Make an account of the case of the blues in Austria. Which is the most interesting period in local scene?

In Austria there is a very good blues scene. It is stylistically very mixed and there are very good bands on the road. E.g. through the annual “Vienna Blues Spring Festival” there are good opportunities to perform. Bands from all over the world play there but also the local scene finds its place thanks to the organizers like Dietmar Hoscher (Concerto Magazin) Wolfgang Windbacher (Liveclub Reigen) and Alfred Pulletz and local acts are steadily booked It's the longest Blues Festival in Europe and lasts from March 20th to April 30th, there are some other festivals like the “Jazzfest Wien”, the “Bluestage in Graz” (Oliver Mally) and the” Pinka Blues Festiva”l in Burgenland, where we are booked with Zach Prather this year. Also the club scene is slowly recovering, after a quite long lull, I am optimistic that things will continue to improve.

What is the impact of Blues and Rock music on the racial, political and socio-cultural implications?

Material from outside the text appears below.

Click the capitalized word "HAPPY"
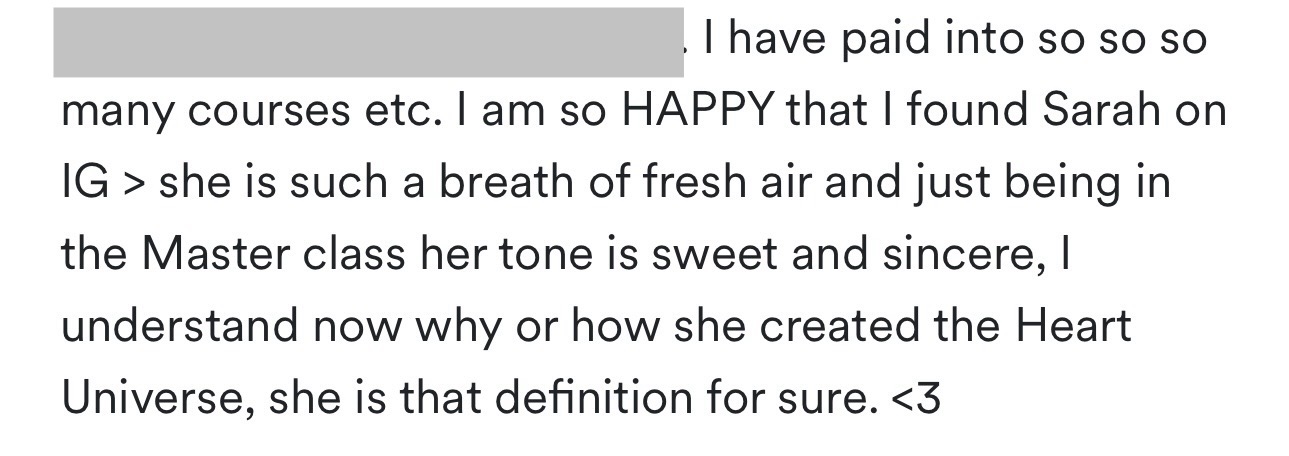1289x456 pixels. coord(697,112)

Blues and rock music bring people together, regardless of their ethical background and origin. That is the great thing about this music. From a socio-cultural point of view it is very important and a way that really works in reality. It's a logical conclusion that comes out of it, because only the music is in the foreground. Also politically we can get to know each other through this music.

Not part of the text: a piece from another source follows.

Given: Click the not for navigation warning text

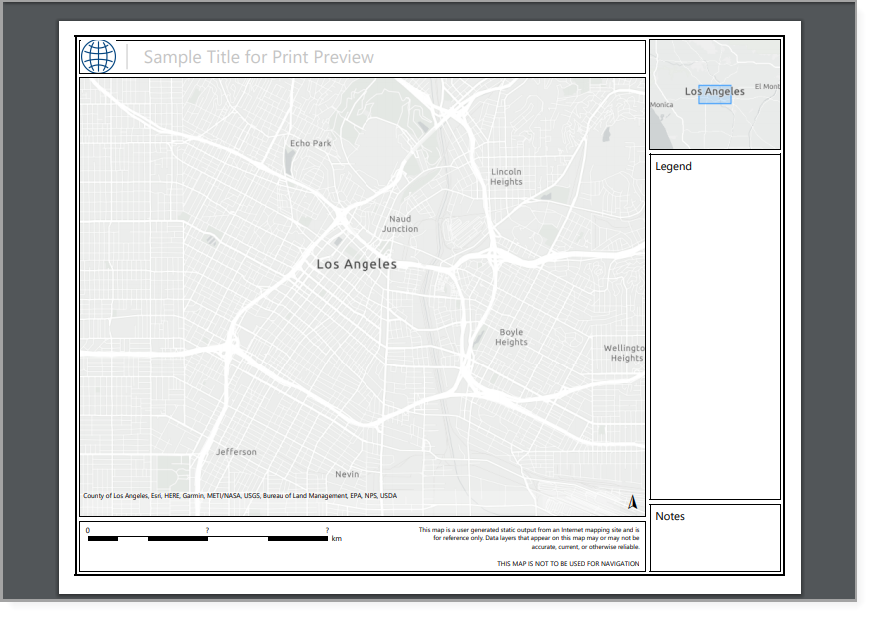Looking at the screenshot, I should point(568,564).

We recorded his composition "Jim Crow" with Zach Prather and there he sings about Jim Crow coming back, even though he thought (as many others did) that he was long dead. This song hits the nail on the head in America, especially since Donald Trump is in power there. In Europe, too, there is unfortunately a strong trend towards the right-wing conservative line. Regarding "Jim Crow" one has to know that this is a synonym for the unequal treatment of the African-American population by the so-called "Jim Crow Laws", which allowed further racial discrimination after the liberation of slaves.

"I would grant the musicians what other working people deserve: If you go to your mechanic today, you pay about 70,-Euro per hour. It is often seen that we musicians play just for fun anyway by the public." (Hermann Posch / Photo by Michael Holzinger)

Let’s take a trip with a time machine, so where and why would you really want to go for a whole day?

I wish I were in the Mississippi Delta where all this great music originated. There I would probably philosophize with Robert Johnson or Son House about their songs and their tricks on the guitar and would ask Johnson if he really made a pact with the devil... Or if he just practiced a lot to play those pickings. Son House would have to tell me why he came up with the idea that one can have only Blues when a woman has left her man or a man left his woman?